Suárez y Hélène Girard le enviaron una boina a Londres. Peckinpah le invitó a llevar sus películas Aoom, Fausto y Ditirambo para enseñárselas a los ejecutivos de la Universal. “Se quedaron estupefactos –dice Suárez– y Peckinpah: No hagas caso, son unos imbéciles.” Peckinpah citó a Suárez en un club de Londres. “Estaba con Pancho Kowalski, el guionista de Quiero la cabeza de Alfredo García, un hombre encantador. Y estaba con la nueva secretaria de Peckinpah, Katy Haber, que duró muchos años, y ella debió de tardar en traducir algo y Peckinpah la emprendió a patadas con ella en pleno club. Yo intenté intervenir, y Panchito decía: Si hace esto cada dos por tres.”
“Haber estuvo con Peckinpah hasta su muerte y estuve en contacto hace poco con ella, a propósito de la adaptación Doble dos. Teníamos el proyecto de hacerla, pero no pudo ser. La he recuperado y será una película. Antena 3 no quiso que la dirigiera yo, no sé si por edad o por sospecha. He sintetizado los guiones. Me habría dado con un canto en los dientes si la hubiera dirigido pero no ha sido tan doloroso desprenderme de ella.”

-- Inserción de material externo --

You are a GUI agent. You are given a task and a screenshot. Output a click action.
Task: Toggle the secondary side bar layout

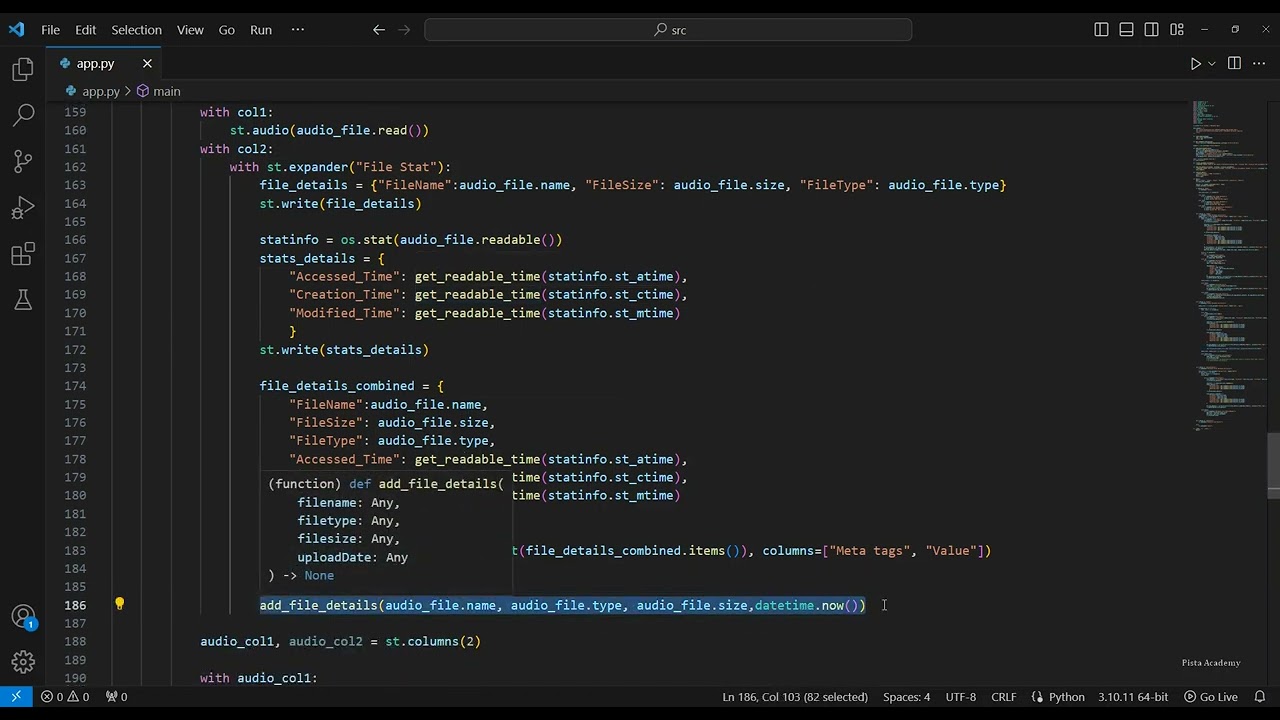click(1151, 30)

En uno de los relatos, “El manuscrito de Sichuan”, juega con la vida de Cervantes, y le pregunto por su reescritura de Shakespeare en “El auténtico caso del joven Hamlet”. Hamlet y Fausto, cuenta, le han impresionado de forma especial. Este relato nació como guion, es una película que quería hacer. “Tengo varios guiones terminados pero estoy en esa fase que reconozco en otros directores que tienen guiones pero ya no tienen productor”, dice. “Inventaré el cine, inventaré otra cosa como al principio: me sacaré algo de la manga. Si te sobra dinero, dímelo. Si te sobra dinero y quieres perderlo.” ~
Daniel Gascón (Zaragoza, 1981) es escritor y editor de Letras Libres. Su libro más reciente es 'El padre de tus hijos' (Literatura Random House, 2023).